Where Butler’s earlier work focused on the potential for liberation, their new book is more concerned with understanding these fears. A lot of the relief that people feel reading Gender Trouble, for instance, comes from changing the relationship between their body and their identity, and being able to imagine that relationship changing over time. Conversely, the same possibility of change can have the opposite effect on those whose identity and sense of safety are based on adherence to norms. Butler refers, for example, to a speech Meloni gave in 2022, intimating that gender ideology would mean “the disappearance of women and the death of the mother.” Meloni “then called on women and mothers to rise up and fight for their ‘sexed identities.’” “If somebody tells you that your entire way of understanding your sex, your sexuality, your embodied life, is subject to destruction,” Butler has noted, “then you will respond with fear and anxiety at a somatic level.”

Fascists, Butler argues, use gender as a way of gathering up our terrifying shared problems—gaping inequality, precarity, annihilation by climate change, the constant experience or awareness of war—and then allowing us to sublimate the many horrifying structural realities of our time into an emotionally consuming distraction called gender.

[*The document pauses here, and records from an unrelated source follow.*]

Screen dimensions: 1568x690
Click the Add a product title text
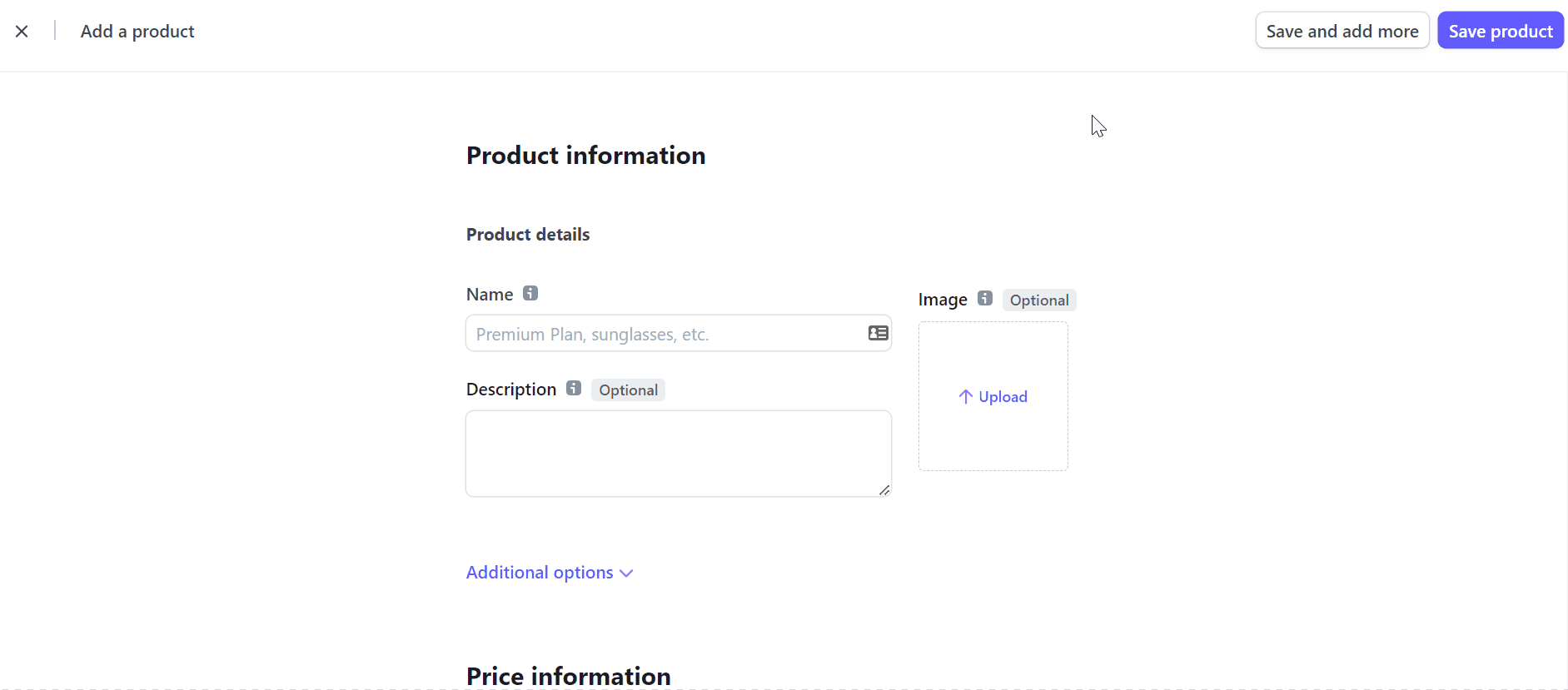(x=137, y=31)
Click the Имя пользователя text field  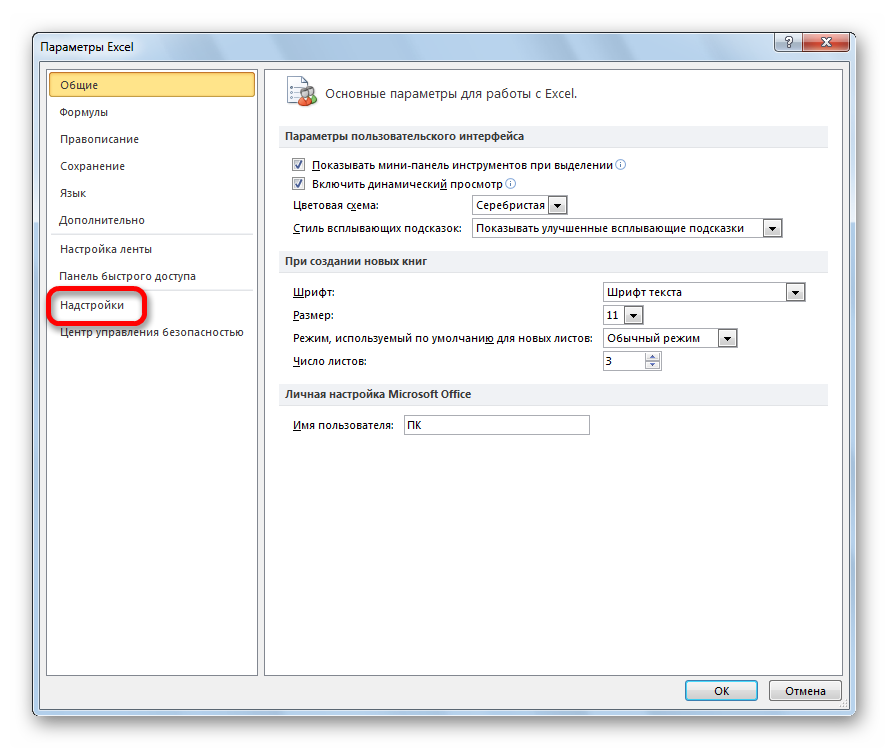point(496,425)
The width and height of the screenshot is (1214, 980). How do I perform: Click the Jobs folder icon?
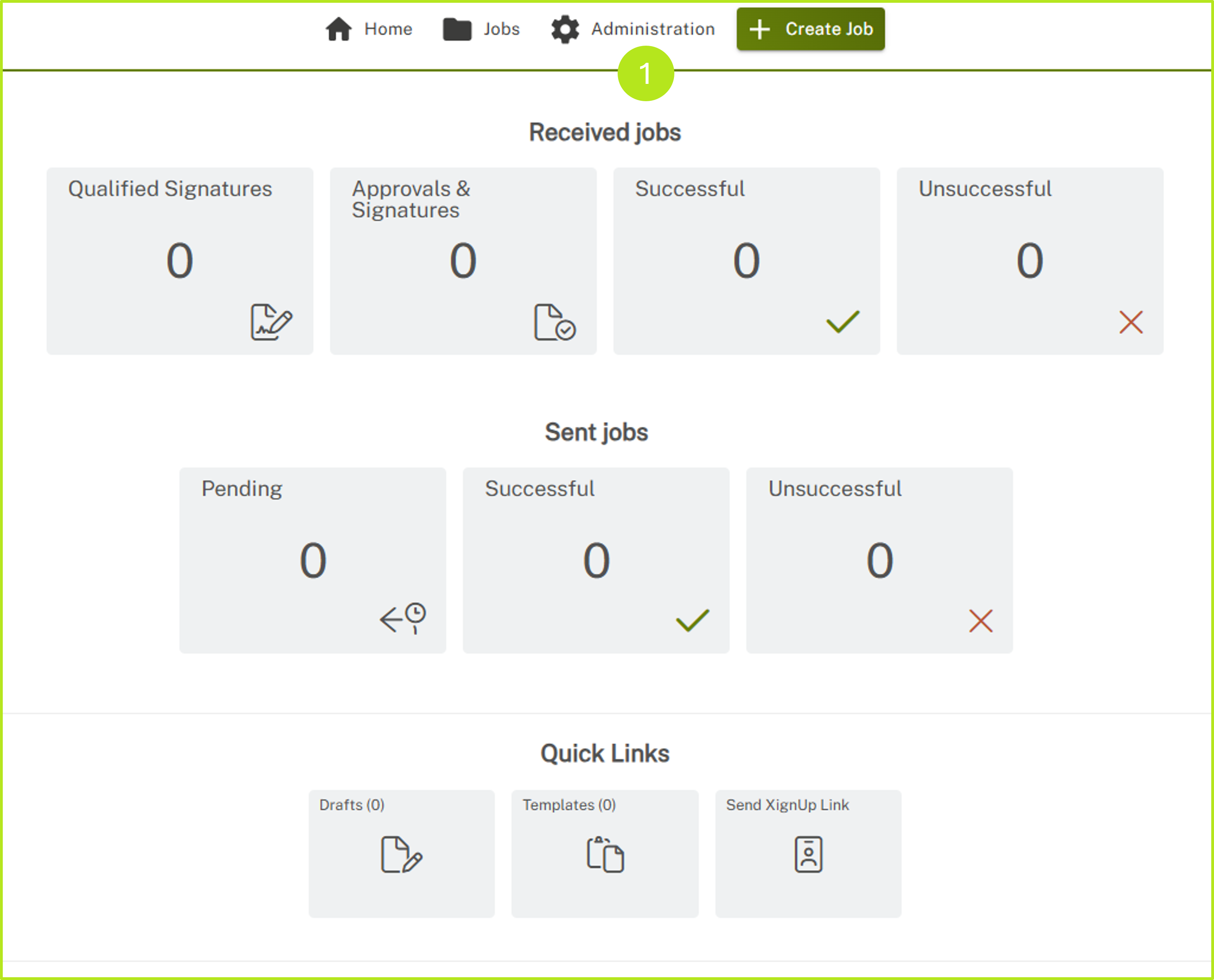tap(457, 29)
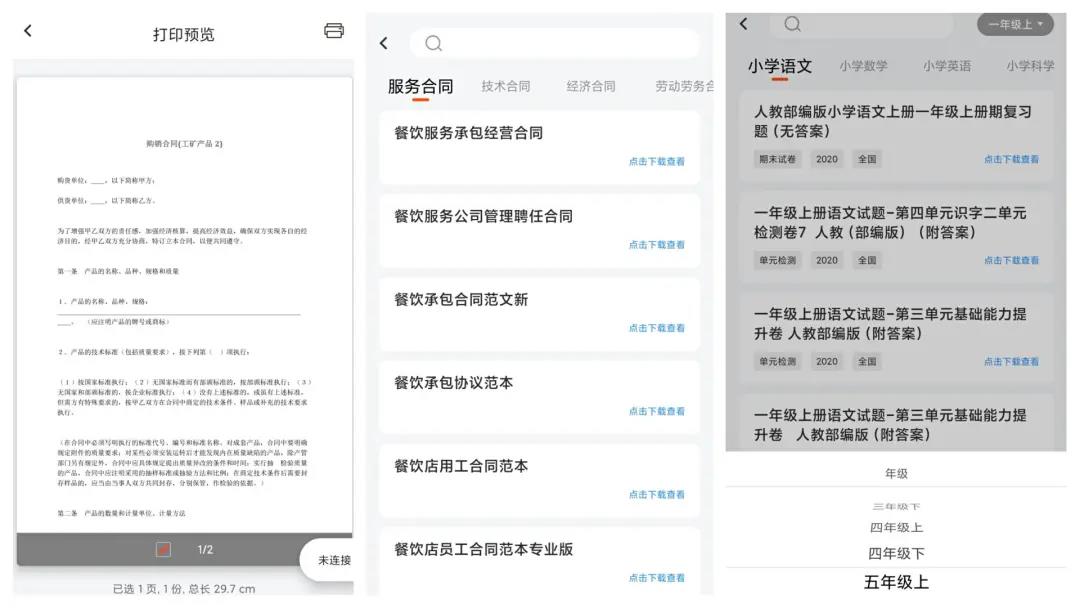
Task: Go back from the 打印预览 screen
Action: point(28,31)
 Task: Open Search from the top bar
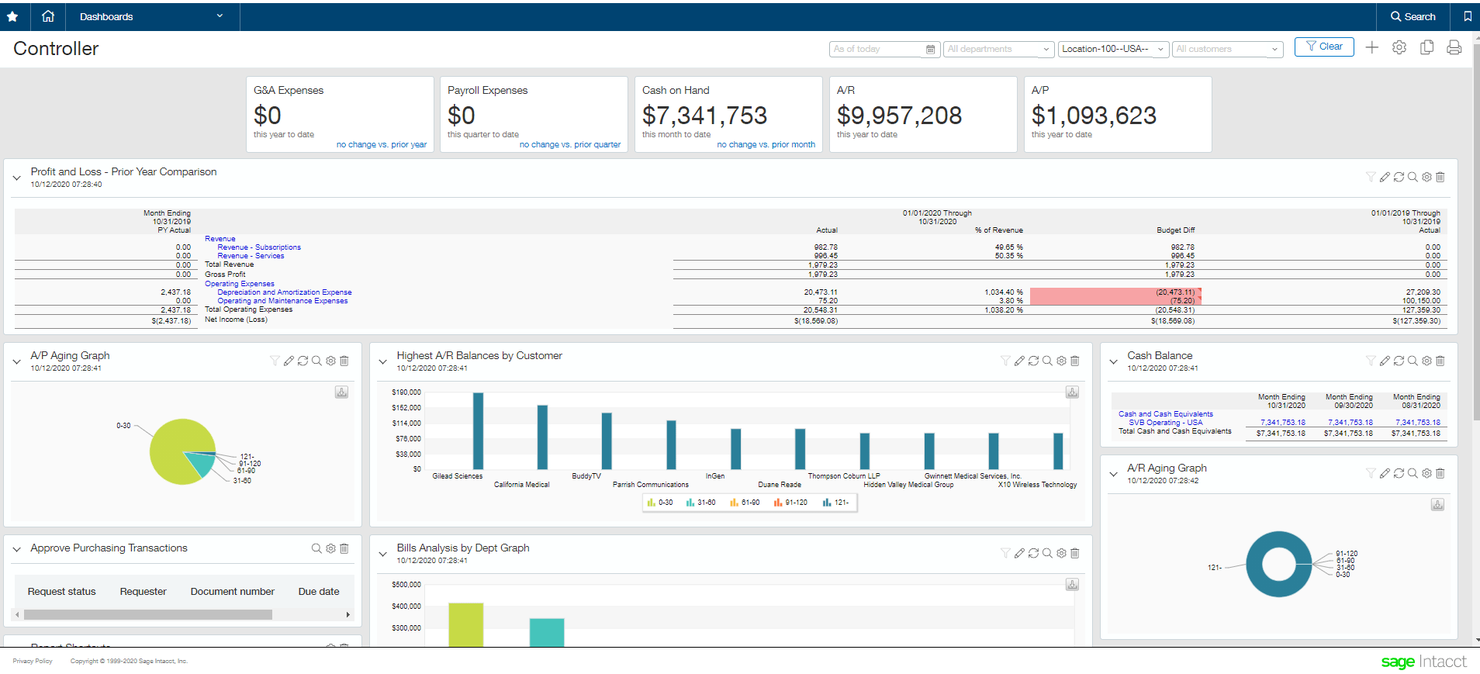(1413, 16)
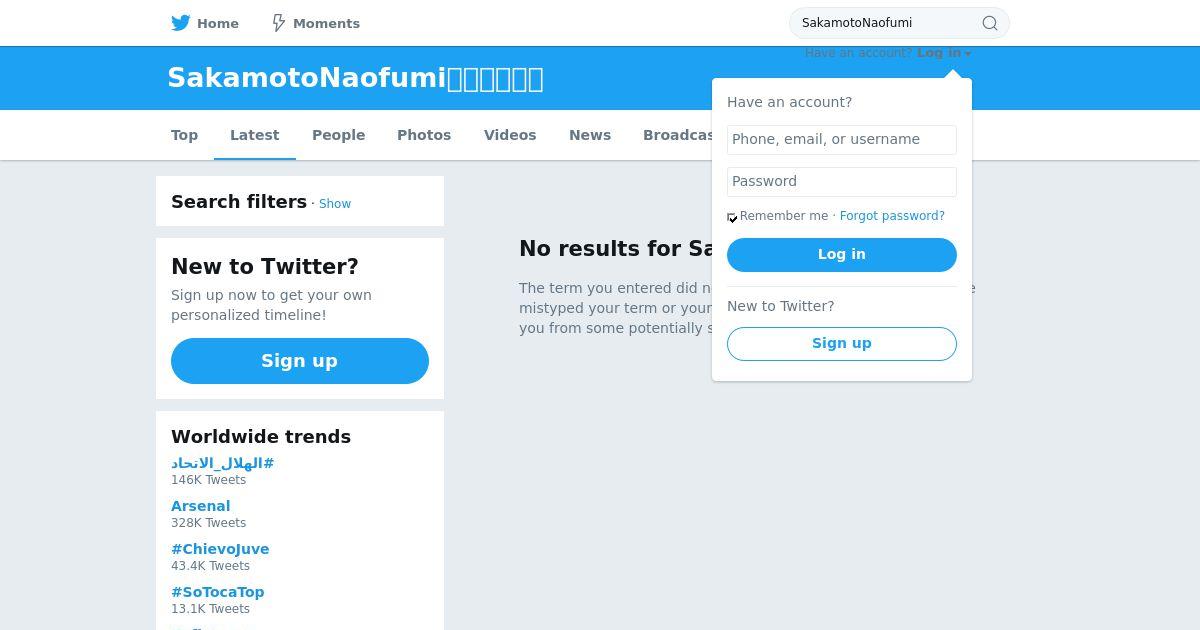The width and height of the screenshot is (1200, 630).
Task: View the News tab
Action: pos(590,135)
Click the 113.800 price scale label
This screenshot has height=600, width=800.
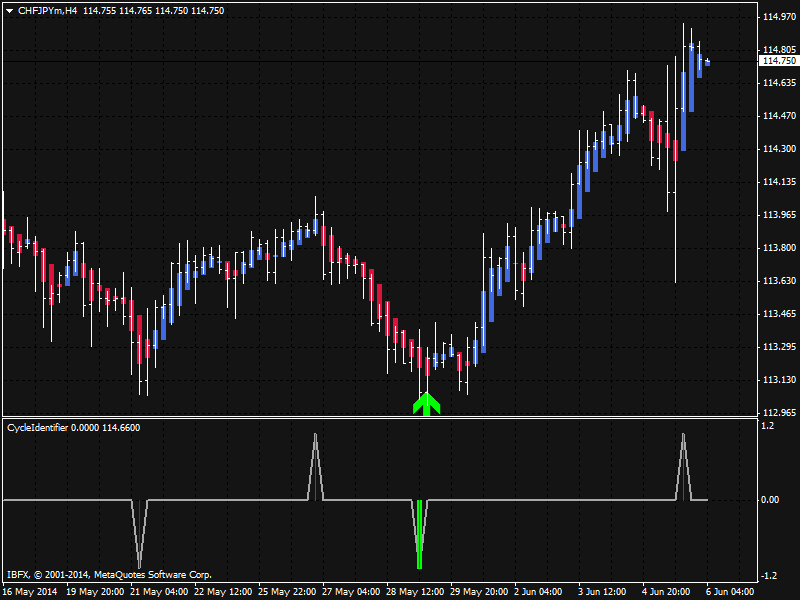coord(777,248)
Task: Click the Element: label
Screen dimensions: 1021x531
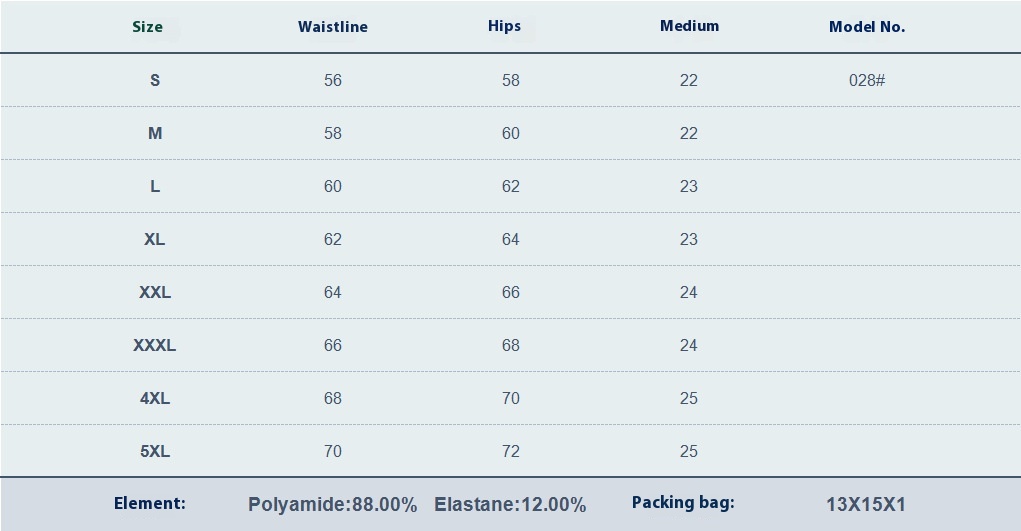Action: 150,503
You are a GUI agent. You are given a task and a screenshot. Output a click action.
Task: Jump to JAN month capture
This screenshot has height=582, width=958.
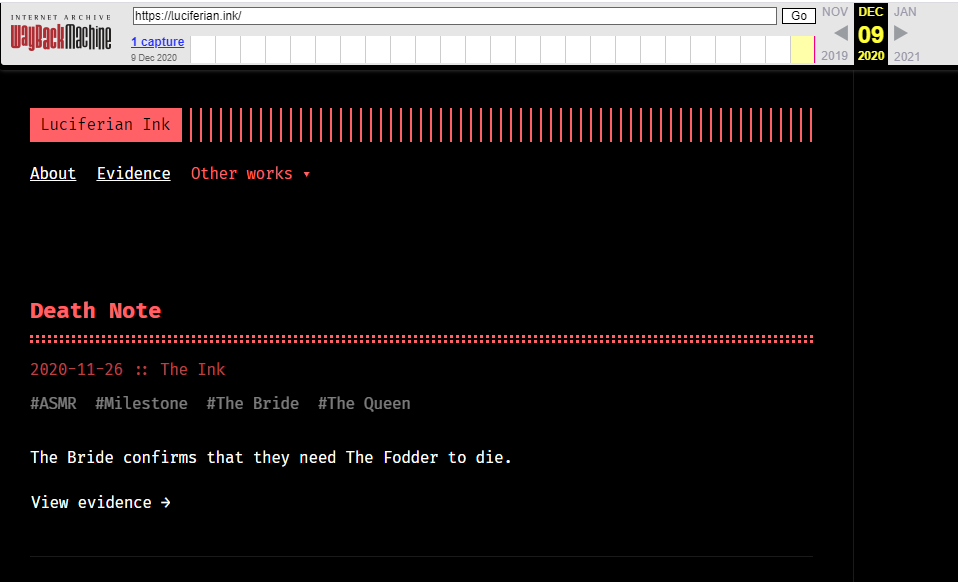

Butler calls this view of gender a “phantasm” with “destructive powers, one way of collecting and escalating multitudes of modern panics.” Naomi Klein recently wrote something similar about the world of online conspiracies, including conspiracies about gender, in her excellent book Doppelganger. Klein uses the term Shadow Lands to refer to the vast world of pain that we keep just outside of consciousness—the world of unregulated factories that make our clothes, meatpacking plants, melting glaciers. We respond with anxiety; but, afraid of facing the real problems, we enter the world of fantasy and abstraction.

These panics have deep emotional pull because they respond to real anxiety but are developed in particular directions by powerful international political and religious institutions with vast sums of money. Butler takes on the Roman Catholic Church throughout this book, blessedly unswayed by trendy paeans to the progressive-for-a-priest politics of Pope Francis. No friend to queers, Francis has decried “gender theory, that does not recognize the order of creation.” CitizenGO, an advocacy group started by a right-wing Catholic organization in Spain to mobilize citizens against LGBTQ and reproductive rights, has developed digital infrastructure to launch petitions and protests around the world. The entrepreneurial organization now claims to have run anti-abortion campaigns in Malawi, Niger, Tanzania, and Kenya.